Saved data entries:
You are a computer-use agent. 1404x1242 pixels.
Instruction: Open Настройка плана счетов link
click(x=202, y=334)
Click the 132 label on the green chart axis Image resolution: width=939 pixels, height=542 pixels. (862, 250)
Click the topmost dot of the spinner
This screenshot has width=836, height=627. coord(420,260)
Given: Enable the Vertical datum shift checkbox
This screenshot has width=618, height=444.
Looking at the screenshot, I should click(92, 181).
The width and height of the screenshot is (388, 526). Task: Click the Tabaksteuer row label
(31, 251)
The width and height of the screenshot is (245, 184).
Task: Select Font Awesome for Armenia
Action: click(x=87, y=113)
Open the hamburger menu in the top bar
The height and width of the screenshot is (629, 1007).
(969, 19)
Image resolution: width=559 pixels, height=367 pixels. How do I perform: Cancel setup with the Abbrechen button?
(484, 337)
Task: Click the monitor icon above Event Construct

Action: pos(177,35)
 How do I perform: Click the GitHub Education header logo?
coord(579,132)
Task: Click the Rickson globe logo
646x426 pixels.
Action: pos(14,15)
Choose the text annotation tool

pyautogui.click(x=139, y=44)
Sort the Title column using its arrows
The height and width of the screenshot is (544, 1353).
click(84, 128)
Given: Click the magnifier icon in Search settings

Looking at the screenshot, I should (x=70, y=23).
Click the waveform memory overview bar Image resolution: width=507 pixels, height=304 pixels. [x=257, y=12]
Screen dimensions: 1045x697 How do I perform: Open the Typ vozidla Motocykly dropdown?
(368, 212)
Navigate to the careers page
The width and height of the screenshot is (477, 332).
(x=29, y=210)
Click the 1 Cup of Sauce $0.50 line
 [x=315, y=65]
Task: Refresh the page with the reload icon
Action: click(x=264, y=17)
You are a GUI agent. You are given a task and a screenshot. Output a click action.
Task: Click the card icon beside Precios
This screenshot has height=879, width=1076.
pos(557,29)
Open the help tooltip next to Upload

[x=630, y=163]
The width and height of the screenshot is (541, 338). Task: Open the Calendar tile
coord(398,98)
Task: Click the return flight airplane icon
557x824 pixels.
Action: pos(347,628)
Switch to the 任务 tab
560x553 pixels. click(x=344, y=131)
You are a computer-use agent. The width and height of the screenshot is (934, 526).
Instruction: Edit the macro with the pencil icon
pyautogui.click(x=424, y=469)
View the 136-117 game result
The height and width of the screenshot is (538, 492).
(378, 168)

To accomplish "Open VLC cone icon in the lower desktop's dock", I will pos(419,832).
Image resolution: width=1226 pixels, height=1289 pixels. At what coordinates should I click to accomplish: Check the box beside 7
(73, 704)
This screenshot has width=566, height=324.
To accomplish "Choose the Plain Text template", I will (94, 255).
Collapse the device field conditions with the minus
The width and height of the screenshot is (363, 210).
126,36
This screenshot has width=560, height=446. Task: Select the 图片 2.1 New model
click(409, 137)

- [Work request]:
Whenever a line of the data above holds the word "agent", it counts once; report the total number of such lines and nothing more.

- [Response box]:
3